In late components, there is an N400 component. Several studies have shown that N400 is responsible for semantic processing69,70. The N400 appears with different modalities, such as audio, words, or pictures. It is suggested that two cognitive processes occur during the N400: first, accessing semantic terms from long-term memory; and second, integrating semantic information together. The amplitude of our late components has a negative correlation with the NASA-TLX score, and the latency of the late components has a positive correlation with the NASA-TLX score. Newman et al. also saw a negative correlation between N400 amplitude and speech comprehension score; we can say that as CL increases, there would be lower space for semantic processing71 . We also see that there is a positive correlation between the late component latency and the NASA-TLX score.

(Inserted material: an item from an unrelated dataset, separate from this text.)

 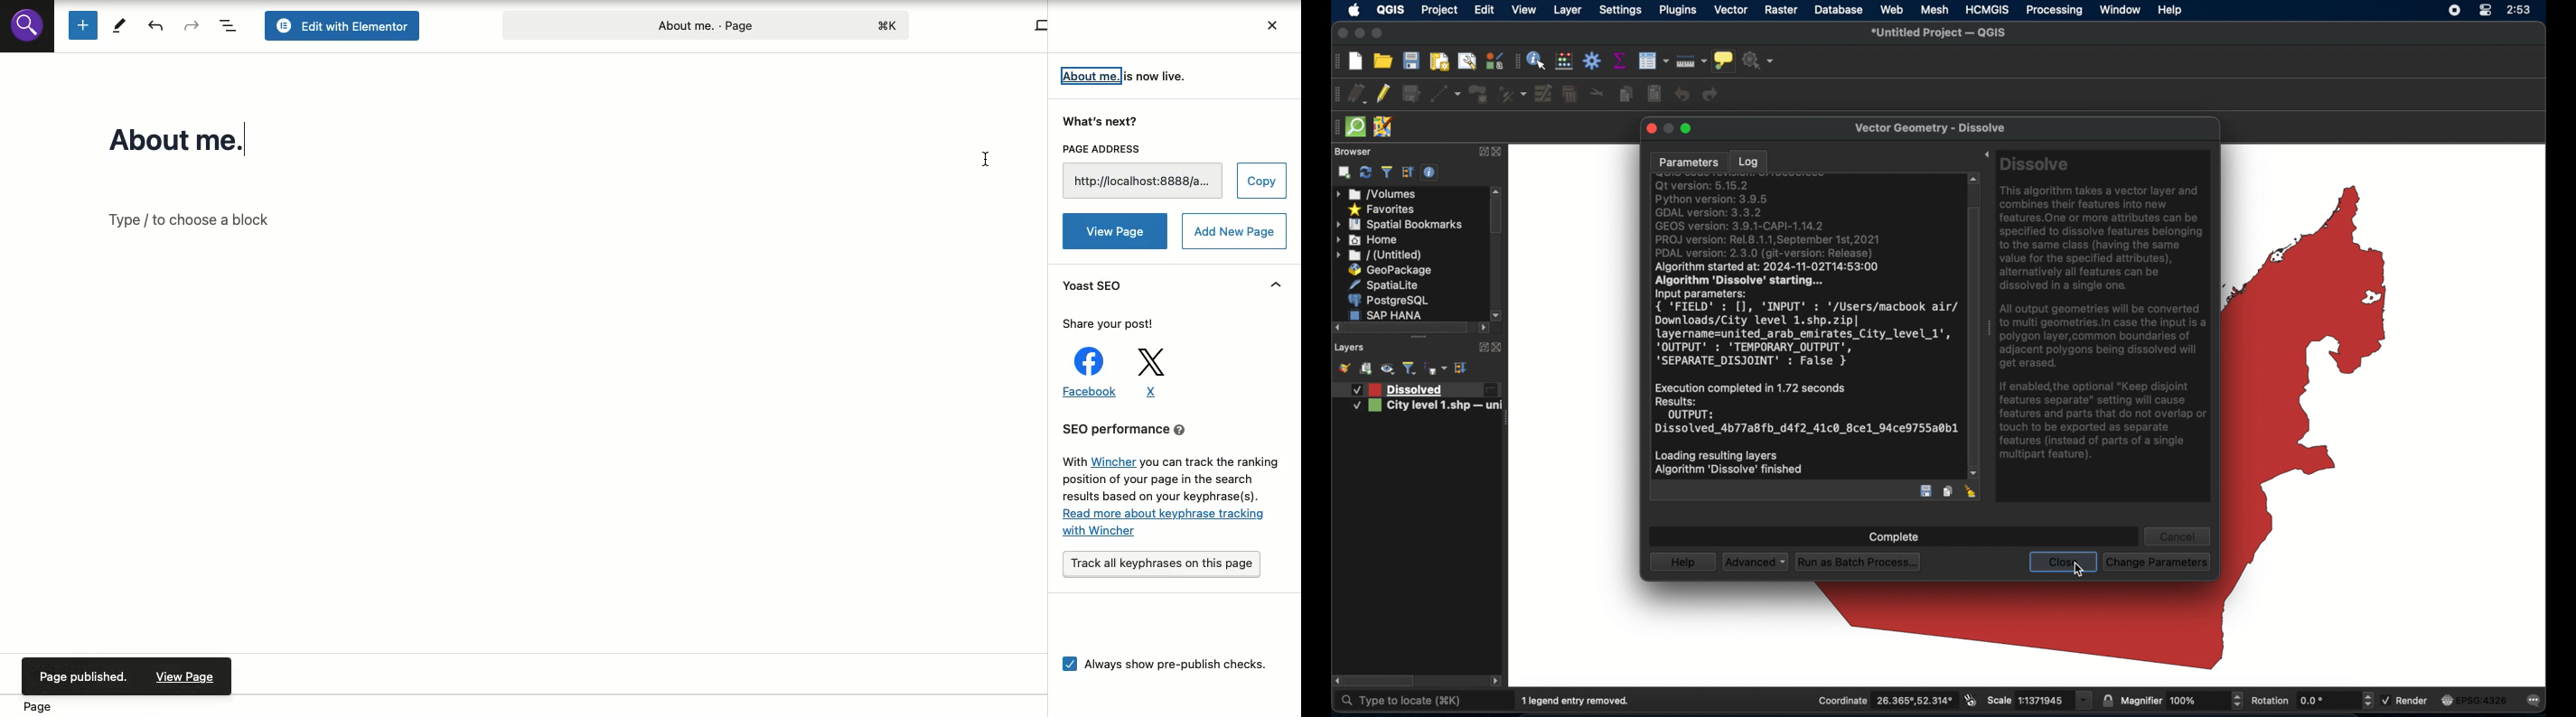 What do you see at coordinates (1462, 368) in the screenshot?
I see `expand all` at bounding box center [1462, 368].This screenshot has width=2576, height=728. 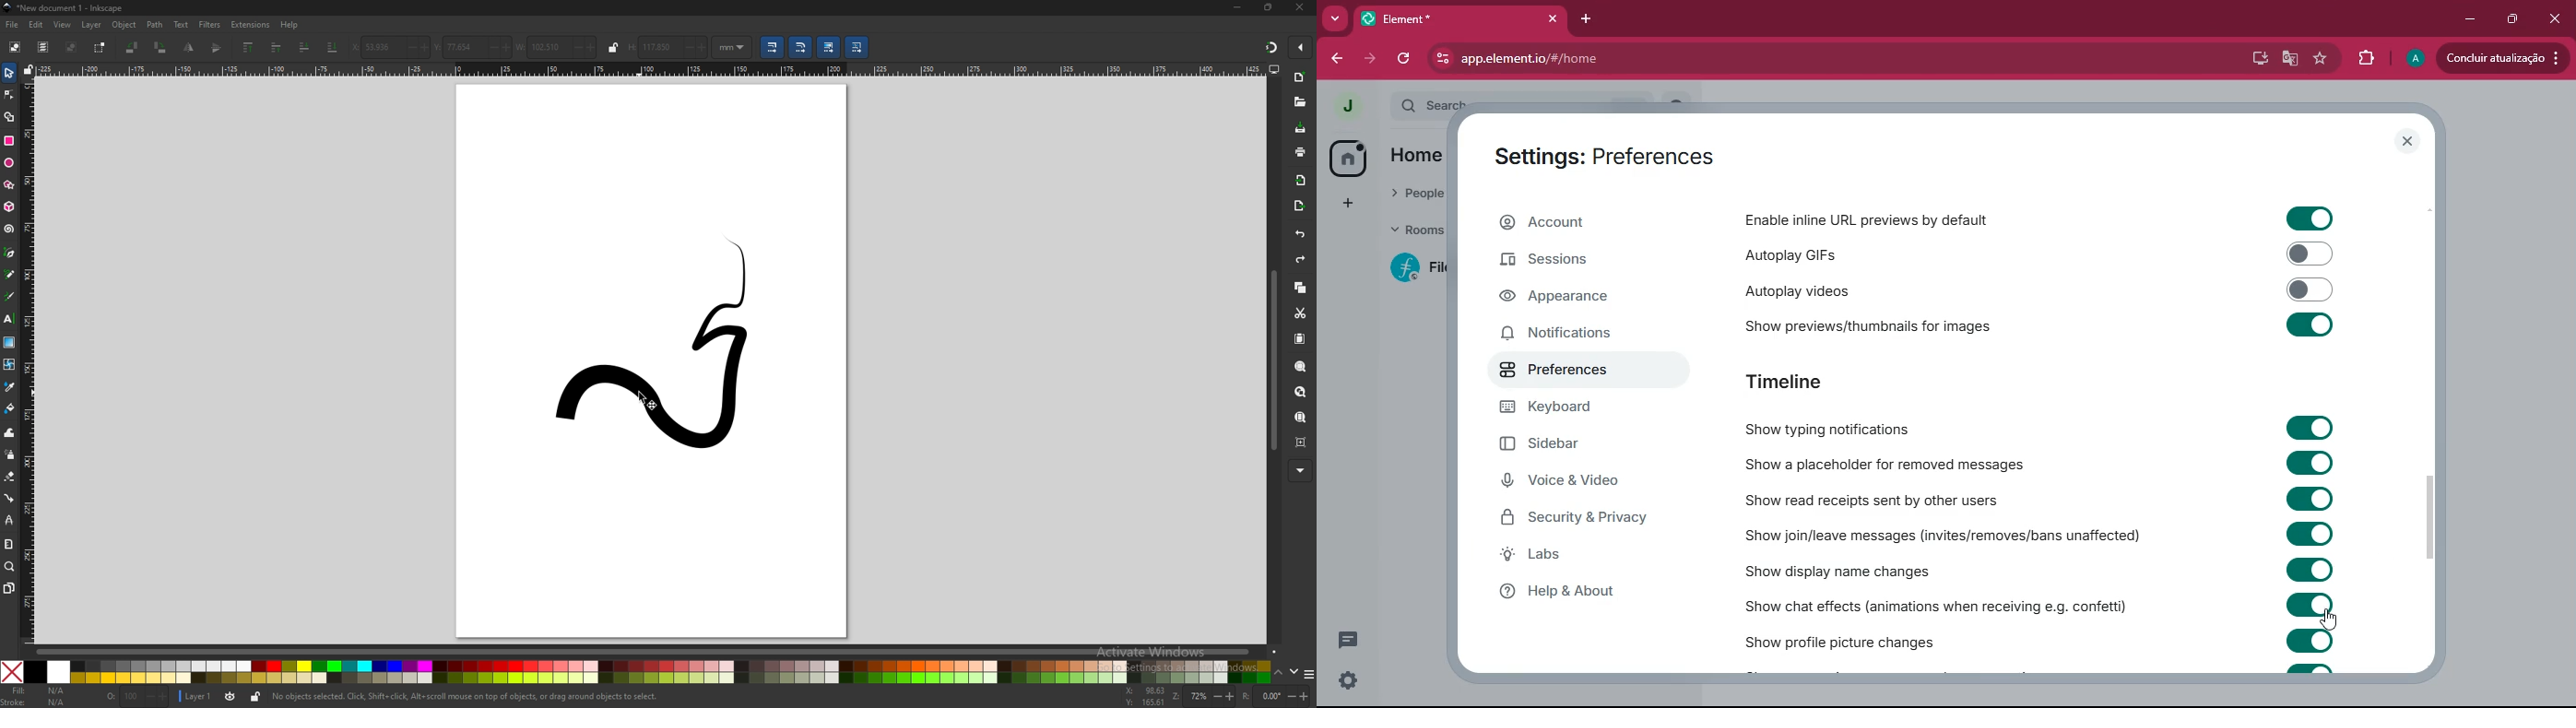 I want to click on quick settings, so click(x=1348, y=679).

Ihara et al. demonstrated that Japanese individuals with higher L2 proficiency have an earlier N400, indicating that the brain processes the meanings of words earlier than in those with lower proficiencies27. Our N400 may occur later under high CL because more time is needed to process semantic information in NP condition.

Figure 8 and Table 1 suggest that CL and learning in educational multimedia can be predicted using merely a small portion of EEG recording, by analyzing the amplitude and latencies of TRF components of only one channel. Friedman et al.72 also predicted CL in Raven’s 2 IQ test, where participants had to solve 36 questions without a time limit while their EEG was recorded. Other studies have used machine learning and statistical methods to measure CL using the same dataset as our research. However, they have not addressed cognitive processes such as audio or linguistic15,41. For a review on the CL recognition with EEG see73.

This study has some potential limitations. Firstly, our focus was on second-language learners. However, to accurately differentiate neural activities related to CL, it would be more appropriate to utilize stimuli in the participants’ native language. For instance, even though presenting an excessive amount of text may contradict Mayer’s principle, it can assist second-language learners in better understanding multimedia content. Secondly, the hypothesis that every moment in the NP multimedia lacks principles or that each moment in the P multimedia follows principles is probably not correct. For example, in certain moments of NP multimedia, there is both speech and image, these instances could also meet the criteria for the P condition. In addition, by using eye tracking alongside EEG recording, one could also detect where subjects focus their attention. This will allow us to extract a more accurate regressor from the stimuli to use in the forward model74,75. Finally, given advancements in technology, particularly in virtual reality (VR) and augmented reality (AR), we suggest examining the effects of these tools on CL76.

In conclusion, in this study we developed a model to predict CL using EEG signals recorded while participants viewed educational multimedia. The findings indicate that CL influenced the early and N400 components of TRF. Our results highlight the potential to assess CL and learning using TRFs, eliminating the need for traditional paper questionnaires.